Even the supermarkets seemed deserted and devoid of any activity and the long queues have been replaced by desperate shop owners waiting for customers to buy something.
The buzz of activity in every single shop, supermarket and market stands now have given way to quietness and boredom. Toy sellers were still around waiting and hoping in anticipation that people would come in but to no avail.
Christmas trees that decorated every single corner had disappeared completely and were nowhere in the picture. There were some smart buyers who thought that they could make use of the slump in prices post the festival times but business was still very lean in most business centers.
The picture was no different in both government and private offices. C. Biloa, secretary in one of the ministries, states that she had already marked her attendance at the work register at the usual time around 8.30 am in the morning.
When it was close to 10 am people started coming in and it was only close to 11 am that the office got filled up. But work was still slower what with people taking a lot of time to break out from the lack of sleep and fatigue that marks the end of most festivals.
However Biloa seemed to be filled with energy expertly interacting with people, browsing through innumerable files and attending and placing numerous calls that are just a matter of routine for the staff of any minister.
There were still a lot of vacant seats to be seen around mid-day and Biloa was doubtful as to how many more people would occupy the vacant chairs suspecting that most of them were still very much in their holiday mood.
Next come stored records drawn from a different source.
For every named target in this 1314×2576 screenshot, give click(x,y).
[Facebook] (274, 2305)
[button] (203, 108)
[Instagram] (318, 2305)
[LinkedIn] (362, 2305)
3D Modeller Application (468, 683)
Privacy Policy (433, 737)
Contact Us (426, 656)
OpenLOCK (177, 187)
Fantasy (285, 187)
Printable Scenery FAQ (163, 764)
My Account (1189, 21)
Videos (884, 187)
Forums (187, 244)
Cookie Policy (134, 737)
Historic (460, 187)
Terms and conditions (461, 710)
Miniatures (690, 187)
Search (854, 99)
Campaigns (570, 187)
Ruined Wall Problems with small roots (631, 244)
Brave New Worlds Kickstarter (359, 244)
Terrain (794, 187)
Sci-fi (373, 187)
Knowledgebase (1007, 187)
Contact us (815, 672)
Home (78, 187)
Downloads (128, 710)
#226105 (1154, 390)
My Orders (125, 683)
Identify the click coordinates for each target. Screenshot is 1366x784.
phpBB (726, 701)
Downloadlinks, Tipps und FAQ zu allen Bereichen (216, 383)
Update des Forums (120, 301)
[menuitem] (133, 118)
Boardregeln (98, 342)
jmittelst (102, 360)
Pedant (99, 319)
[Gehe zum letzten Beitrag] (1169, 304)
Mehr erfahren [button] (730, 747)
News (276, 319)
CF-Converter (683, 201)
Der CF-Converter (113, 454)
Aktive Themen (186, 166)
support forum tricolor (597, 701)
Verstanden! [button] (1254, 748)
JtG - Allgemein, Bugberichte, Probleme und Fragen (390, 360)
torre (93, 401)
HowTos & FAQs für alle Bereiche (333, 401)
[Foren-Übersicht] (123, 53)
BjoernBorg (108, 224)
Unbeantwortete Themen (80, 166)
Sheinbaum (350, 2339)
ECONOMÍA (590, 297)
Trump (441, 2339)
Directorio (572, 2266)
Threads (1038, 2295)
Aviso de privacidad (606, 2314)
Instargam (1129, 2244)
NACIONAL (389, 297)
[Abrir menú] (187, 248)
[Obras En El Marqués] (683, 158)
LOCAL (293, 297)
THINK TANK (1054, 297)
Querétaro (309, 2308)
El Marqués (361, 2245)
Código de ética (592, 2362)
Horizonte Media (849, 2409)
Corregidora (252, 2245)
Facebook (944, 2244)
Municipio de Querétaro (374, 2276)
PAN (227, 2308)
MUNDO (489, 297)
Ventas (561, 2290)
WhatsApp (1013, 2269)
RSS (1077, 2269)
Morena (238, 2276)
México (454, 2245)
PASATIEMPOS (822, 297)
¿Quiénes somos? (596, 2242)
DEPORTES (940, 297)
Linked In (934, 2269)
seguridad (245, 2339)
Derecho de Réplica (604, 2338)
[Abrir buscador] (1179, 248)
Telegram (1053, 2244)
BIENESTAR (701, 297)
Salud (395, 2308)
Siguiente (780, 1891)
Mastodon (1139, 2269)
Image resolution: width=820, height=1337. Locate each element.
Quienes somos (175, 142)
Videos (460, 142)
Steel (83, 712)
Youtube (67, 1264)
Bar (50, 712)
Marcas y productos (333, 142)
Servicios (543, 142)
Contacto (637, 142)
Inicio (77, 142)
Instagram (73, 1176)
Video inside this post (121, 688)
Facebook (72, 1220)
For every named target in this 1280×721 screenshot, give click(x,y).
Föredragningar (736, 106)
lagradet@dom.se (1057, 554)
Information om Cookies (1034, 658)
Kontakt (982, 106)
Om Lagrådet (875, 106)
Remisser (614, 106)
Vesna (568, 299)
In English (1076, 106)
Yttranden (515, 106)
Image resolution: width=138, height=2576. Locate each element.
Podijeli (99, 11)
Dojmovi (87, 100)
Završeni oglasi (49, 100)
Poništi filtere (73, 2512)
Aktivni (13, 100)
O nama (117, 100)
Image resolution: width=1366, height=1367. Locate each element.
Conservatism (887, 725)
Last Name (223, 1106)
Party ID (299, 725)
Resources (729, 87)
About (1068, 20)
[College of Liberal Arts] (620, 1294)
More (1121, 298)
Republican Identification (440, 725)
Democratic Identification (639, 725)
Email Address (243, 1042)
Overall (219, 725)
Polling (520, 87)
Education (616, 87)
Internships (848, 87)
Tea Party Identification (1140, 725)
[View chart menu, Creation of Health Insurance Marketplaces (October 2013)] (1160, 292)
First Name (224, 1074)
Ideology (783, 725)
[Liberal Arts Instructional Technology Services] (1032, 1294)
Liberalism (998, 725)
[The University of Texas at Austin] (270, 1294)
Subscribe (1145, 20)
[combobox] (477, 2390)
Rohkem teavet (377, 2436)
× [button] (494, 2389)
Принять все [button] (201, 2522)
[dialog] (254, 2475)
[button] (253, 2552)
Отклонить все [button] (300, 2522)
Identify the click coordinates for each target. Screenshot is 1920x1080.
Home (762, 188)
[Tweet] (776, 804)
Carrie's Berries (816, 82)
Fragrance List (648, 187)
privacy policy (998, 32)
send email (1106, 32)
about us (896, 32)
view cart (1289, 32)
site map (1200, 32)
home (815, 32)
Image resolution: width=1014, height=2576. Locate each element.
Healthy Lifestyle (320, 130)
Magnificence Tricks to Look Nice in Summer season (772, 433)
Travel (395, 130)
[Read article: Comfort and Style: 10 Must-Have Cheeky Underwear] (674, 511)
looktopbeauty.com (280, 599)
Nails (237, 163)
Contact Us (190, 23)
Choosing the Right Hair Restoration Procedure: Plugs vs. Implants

The corridors were still buzzing with the usual levels of activity but you could see many doors locked with so sign of activity indicating that a lot of staff in most ministries was still to commence work.
Though there were many vacant chairs where the staff of the various ministries were supposed to sit the corridors were filled with people carrying petitions, complaints and files that were pending for approval and they were the only ones who did not want to lose even a single day in order to do the necessary follow up on their files.